SPAIN has damaged its international reputation through its violent crackdown on Catalan voters, Holyrood heard yesterday.

In the strongest condemnation yet by a senior Tory, the party’s deputy Scottish leader Jackson Carlaw called the actions of the Madrid government “potentially deeply damaging to the reputation of Spain”.

He said: “Whatever the thinking of the authorities and government of Spain, there was clearly little rational about it.

“Whatever intentions they might have had, their actions will prove to have been wholly counterproductive.”

The comments follow an official UK Government statement which made no mention of the violence.

They were made after Sandra White MSP, who acted as an international observer in the independence referendum, questioned External Affairs Secretary Fiona Hyslop about the Scottish Government’s position on the weekend’s “horrific” events.

Elderly people were amongst those assaulted by police sent in by Spain, with others pulled from polling stations by their hair.

Hyslop said those “very brutal” scenes had “shocked so many people across the globe”.

She has written to Foreign Secretary Boris Johnson calling for a more “robust” condemning of the use of violence and welcomed steps by the UN High Commissioner for Human Rights to begin investigations.

Hyslop went on: “This is a basic issue of human rights and democracy.
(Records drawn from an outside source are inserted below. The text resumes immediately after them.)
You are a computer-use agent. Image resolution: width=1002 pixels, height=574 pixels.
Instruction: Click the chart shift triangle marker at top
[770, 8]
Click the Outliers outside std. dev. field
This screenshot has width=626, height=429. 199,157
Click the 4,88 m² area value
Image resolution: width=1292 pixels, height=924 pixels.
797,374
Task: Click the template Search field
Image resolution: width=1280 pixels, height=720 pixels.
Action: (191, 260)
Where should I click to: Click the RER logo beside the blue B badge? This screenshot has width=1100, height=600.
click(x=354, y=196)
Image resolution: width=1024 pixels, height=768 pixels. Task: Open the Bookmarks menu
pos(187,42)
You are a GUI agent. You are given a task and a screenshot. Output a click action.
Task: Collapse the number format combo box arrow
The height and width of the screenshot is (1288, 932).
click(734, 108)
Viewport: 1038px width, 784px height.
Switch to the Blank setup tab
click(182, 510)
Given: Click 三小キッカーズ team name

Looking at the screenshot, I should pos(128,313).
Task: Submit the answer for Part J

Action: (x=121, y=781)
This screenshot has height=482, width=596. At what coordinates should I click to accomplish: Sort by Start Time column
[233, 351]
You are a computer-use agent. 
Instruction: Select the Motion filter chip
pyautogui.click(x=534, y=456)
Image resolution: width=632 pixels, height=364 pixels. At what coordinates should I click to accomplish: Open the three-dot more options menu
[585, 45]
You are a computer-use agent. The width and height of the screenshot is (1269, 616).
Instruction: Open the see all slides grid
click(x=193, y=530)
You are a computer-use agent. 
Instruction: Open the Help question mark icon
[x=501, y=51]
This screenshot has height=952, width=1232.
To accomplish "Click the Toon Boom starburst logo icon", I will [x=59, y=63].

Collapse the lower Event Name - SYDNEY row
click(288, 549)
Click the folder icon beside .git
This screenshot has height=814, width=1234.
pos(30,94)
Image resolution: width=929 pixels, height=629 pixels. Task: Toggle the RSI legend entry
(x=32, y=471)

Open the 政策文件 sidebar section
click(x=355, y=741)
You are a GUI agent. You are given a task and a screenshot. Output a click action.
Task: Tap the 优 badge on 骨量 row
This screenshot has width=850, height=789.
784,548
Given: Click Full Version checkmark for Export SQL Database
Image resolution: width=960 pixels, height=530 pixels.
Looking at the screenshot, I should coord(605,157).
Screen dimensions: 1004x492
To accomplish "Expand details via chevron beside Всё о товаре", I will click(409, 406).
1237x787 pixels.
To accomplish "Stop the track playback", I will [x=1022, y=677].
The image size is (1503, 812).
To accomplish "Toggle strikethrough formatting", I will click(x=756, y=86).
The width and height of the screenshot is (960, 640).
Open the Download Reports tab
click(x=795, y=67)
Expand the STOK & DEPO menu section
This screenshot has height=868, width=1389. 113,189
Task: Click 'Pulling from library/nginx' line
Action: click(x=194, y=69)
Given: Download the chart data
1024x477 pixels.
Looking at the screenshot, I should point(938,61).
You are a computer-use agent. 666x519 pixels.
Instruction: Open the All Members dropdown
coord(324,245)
The ability of people to express their political will and their political views without fear of violence is something that all of us as internationalists and, more importantly, as democrats, must uphold.”

Responding to Carlaw, she said: “The actions by the Spanish government have done it a disservice and will eventually prove to have been counterproductive.

“It is essential that the current situation is not allowed to pass and that it does not pass. I know that diplomatic statements have been made, but I hope that in the quietness of the private conversations that can and should take place, Spain can be brought to a more common-sense and respectful position than has been the case up to now.”

Meanwhile, 30 MSPs had last night backed a motion by White calling on EU members to invoke a rule which could see Spain’s voting rights suspended for using military force against its own citizens.